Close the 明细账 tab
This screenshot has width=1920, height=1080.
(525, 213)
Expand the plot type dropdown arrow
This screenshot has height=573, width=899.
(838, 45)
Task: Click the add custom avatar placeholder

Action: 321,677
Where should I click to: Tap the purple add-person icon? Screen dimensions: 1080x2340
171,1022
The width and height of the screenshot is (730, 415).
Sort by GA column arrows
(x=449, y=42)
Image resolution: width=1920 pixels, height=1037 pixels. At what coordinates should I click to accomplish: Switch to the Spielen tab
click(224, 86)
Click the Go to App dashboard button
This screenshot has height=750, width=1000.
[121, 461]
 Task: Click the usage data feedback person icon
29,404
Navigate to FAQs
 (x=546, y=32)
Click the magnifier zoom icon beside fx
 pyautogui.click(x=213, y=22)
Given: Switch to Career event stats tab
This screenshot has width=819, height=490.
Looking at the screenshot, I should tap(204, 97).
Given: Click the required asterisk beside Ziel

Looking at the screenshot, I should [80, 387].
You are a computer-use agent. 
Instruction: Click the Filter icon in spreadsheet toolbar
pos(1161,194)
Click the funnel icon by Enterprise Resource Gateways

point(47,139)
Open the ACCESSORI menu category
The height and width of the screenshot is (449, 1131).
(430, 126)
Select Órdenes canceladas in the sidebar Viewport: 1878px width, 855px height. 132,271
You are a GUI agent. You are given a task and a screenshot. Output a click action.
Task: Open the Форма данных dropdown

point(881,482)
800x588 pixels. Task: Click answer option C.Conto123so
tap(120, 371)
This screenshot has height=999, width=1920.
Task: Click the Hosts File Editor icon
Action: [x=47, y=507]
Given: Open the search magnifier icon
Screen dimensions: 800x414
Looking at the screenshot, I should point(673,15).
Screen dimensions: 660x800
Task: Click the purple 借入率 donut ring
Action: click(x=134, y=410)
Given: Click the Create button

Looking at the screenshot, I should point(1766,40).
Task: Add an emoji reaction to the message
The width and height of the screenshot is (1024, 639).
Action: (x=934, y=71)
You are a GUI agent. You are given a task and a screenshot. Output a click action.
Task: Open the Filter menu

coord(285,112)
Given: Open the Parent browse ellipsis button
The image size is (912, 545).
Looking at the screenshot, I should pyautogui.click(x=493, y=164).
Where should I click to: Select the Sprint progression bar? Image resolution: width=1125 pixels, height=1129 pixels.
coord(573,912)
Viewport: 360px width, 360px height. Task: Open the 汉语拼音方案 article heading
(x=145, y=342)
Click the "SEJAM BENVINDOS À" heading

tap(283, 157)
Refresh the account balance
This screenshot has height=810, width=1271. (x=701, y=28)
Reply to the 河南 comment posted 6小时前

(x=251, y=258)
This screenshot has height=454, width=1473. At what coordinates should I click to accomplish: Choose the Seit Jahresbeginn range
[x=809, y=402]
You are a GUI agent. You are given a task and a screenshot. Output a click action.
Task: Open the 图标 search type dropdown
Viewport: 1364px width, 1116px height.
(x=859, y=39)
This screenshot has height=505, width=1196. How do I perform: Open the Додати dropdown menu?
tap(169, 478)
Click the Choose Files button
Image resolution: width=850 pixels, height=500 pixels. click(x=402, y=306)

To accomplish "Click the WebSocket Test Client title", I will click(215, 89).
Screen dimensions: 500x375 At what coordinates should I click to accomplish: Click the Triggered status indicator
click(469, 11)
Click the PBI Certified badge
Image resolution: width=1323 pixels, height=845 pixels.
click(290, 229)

= = =

EXERCISE DIRECTIONS: Copy the records word for word, starting at their first line and stopping after the line that contains "(x=449, y=42)". Include that line.

ANSWER BELOW:
Close the 明细账 tab
This screenshot has width=1920, height=1080.
(525, 213)
Expand the plot type dropdown arrow
This screenshot has height=573, width=899.
(838, 45)
Task: Click the add custom avatar placeholder

Action: 321,677
Where should I click to: Tap the purple add-person icon? Screen dimensions: 1080x2340
171,1022
The width and height of the screenshot is (730, 415).
Sort by GA column arrows
(x=449, y=42)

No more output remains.